LAWS(PVC)-1925-8-67

NOMULA RAMAYYA Vs. NADIPINENI APPAYYA

Decided On August 05, 1925
NOMULA RAMAYYA Appellant
V/S
NADIPINENI APPAYYA Respondents

JUDGEMENT

(1.) The main question at issue in this appeal is whether a document marked as Ex. J., is admissible in evidence. The District Munsif rejected the document, but it has been admitted by the Subordinate Judge. On the 9 October 1918, the 2nd defendant executed a sale-deed, Ex. H. in favour of the plaintiff. The plaintiff claimed the lands sold in some execution proceedings but his claim was dismissed, and therefore, he had brought this suit to declare his right under the sale-deed. Defendants 2 and 3 contend that the sale to the plaintiff was a purely nominal transaction which was not intended to take effect and in order to prove this, they rely on this document Ex. J. The plaintiff says, amongst other things : " I am entitled only to money not to lands." This recital was made almost immediately after the sale-deed for the lands had been executed in plaintiff's favour. I cannot possibly conceive that, if the plaintiff had really purchased those lands, he would have made this statement immediately afterwards. It was, I think, clearly made in order to protect the 2nd defendant's interest, the sale-deed having been executed for the same purpose, namely, to protect the 2nd defendant against his creditors who were then pressing him. I agree with the learned Subordinate Judge that Ex. J is very strong evidence of the nominal character of Ex. H, and I most certainly think that there is ho reason to set aside his finding on this question of fact, as it is justifiable on the evidence of Ex. J. If he is entitled to rely on Ex. J., his finding that the sale was only nominal would be justified and must be accepted. As regards the admissibility of Ex. J, the appellant-plaintiff relies on the Full Bench decision reported in Pyinda Venkatachelapathi V/s. Muthe Venkatachelapati [1914] 26 M.L.J 151. He relies on the following passage: Assuming the plaintiff is entitled to sue for possession on the ground that no title passed to the defendants under the sale-deed (Ex. A.), in order to succeed he must show that by virtue of the unregistered letter the sale-deed does not affect the immovable property which is comprised both in the sale-deed and in the unregistered letter, in the way in which the sale-deed purports to affect the property , if the unregistered letter had never been written. This being so, it seems to us the unregistered letter is relied on as evidence of a transaction affecting immovable property and, being unregistered, is inadmissible in evidence.
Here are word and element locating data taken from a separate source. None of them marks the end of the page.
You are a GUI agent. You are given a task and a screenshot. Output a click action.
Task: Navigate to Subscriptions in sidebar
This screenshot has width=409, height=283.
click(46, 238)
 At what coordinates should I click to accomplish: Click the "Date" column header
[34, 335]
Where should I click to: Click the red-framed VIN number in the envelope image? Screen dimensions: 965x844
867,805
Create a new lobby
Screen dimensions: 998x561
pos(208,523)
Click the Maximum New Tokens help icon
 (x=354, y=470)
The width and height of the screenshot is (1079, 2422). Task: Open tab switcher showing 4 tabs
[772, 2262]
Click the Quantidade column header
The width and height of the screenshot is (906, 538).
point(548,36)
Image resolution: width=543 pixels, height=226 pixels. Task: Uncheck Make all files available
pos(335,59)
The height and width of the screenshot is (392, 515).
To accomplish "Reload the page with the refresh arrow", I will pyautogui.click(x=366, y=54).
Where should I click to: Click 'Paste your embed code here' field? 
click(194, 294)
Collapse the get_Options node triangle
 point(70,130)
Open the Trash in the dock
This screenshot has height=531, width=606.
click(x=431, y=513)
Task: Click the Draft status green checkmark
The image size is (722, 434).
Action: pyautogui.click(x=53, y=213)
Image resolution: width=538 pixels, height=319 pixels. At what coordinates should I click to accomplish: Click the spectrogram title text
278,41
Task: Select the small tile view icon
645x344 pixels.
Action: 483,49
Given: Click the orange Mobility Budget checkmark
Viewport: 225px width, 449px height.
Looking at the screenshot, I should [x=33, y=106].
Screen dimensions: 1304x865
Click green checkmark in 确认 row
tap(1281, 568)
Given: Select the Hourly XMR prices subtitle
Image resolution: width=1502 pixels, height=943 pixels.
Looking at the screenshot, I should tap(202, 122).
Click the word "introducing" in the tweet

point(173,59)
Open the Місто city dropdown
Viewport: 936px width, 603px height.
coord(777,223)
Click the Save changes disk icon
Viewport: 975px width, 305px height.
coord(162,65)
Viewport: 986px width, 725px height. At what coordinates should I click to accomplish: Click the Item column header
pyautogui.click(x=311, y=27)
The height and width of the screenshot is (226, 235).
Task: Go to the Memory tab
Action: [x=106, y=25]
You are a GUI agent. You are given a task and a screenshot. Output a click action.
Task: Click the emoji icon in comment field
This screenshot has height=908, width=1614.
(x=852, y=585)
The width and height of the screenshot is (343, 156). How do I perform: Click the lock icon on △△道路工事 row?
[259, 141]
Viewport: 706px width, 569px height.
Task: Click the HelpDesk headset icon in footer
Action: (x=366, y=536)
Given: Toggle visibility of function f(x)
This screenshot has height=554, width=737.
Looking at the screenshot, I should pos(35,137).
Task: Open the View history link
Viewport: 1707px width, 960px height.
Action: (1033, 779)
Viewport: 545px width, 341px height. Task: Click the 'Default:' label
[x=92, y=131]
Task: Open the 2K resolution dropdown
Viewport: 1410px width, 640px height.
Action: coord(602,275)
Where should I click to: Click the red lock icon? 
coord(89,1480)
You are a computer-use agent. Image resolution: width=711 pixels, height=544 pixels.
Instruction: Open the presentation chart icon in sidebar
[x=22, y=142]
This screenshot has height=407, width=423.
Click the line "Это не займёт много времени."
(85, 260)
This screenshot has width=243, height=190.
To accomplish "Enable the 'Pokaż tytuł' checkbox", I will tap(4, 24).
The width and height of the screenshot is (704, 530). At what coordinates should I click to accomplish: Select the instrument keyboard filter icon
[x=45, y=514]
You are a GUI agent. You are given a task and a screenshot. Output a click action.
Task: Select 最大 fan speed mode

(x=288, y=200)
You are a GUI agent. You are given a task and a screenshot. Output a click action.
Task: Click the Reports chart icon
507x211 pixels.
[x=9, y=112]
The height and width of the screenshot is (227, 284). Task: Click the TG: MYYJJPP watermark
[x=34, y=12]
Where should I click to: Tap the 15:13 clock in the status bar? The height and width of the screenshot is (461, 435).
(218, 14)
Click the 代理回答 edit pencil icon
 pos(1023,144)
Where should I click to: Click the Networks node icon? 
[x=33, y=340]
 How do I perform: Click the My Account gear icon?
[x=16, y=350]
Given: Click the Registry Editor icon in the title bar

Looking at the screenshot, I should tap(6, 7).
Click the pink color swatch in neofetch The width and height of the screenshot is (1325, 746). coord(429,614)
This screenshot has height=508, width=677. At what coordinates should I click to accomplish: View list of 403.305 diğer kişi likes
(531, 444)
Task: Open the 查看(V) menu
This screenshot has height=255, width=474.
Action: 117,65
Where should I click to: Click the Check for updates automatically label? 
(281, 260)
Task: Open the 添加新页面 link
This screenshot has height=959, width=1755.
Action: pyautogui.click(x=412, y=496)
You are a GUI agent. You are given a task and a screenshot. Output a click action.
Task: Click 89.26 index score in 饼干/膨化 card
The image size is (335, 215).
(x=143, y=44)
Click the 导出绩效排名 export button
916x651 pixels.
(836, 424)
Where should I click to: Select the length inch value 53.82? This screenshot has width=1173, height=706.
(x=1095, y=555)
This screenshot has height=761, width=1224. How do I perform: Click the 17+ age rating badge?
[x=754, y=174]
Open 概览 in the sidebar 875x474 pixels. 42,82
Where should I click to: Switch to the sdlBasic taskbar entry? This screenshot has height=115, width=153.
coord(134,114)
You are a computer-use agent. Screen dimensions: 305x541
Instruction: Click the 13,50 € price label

(2.) The facts of the case are not given in the report, but on reference to Muthe Venkatachelapathi V/s. Pyinda Venkatachelapathi [1912] 23 M.L.J. 652, the judgment of the Division Bench shows that the conflict in that case was whether the document evidenced a sale or merely a mortgage. There was no suggestion that the transaction was wholly nominal, the case on one side being that it was an outright sale and the case on the other, that it was only a mortgage. In Mr. Justice Miller's judgment he cites the Full Bench case in Raja of Venkatagiri V/s. Narayana Beddi [1894] 17 Mad. 456, which he summarizes as follows: It does not matter that the document may have the effect of proving a transaction affecting immovable property if it is used for the purpose of proving a transaction which does not affect immovable property in any way then it may be received in evidence.

(3.) If the summary of the Full Bench judgment is correct, and I see no reason to think it is not, then it must be applied to the present case where the facts are similar. What the defendants seek to do is to prove that there was a transaction, namely, the execution of a document which does not affect immovable property because it was the intention of the parties that it should not do so. Therefore, in order to prove that fact or that transaction, this unregistered document, Ex. J, would be admissible in evidence. The other case of this Court relied on by " the plaintiff is that reported in Putti Sesha Aiyar V/s. Kuppachar [1919] 10 L.W. 1 where again there was a dispute as to the nature of the interests that passed and no question of the nominal character of the transaction was raised. There is a case exactly in point reported in Yerraguntla Seshacharlu V/s. Mukhumalla Chinniah [1914] 25 I.C. 721, where it was held that an unregistered document purporting to be a sale-deed was admissible in evidence, because it was thereby sought to prove that a prior sale-deed was not a real transaction. That is the very point at issue in this case, and if that is correct, and it is nowhere dissented from, Ex. J. is clearly admissible in evidence.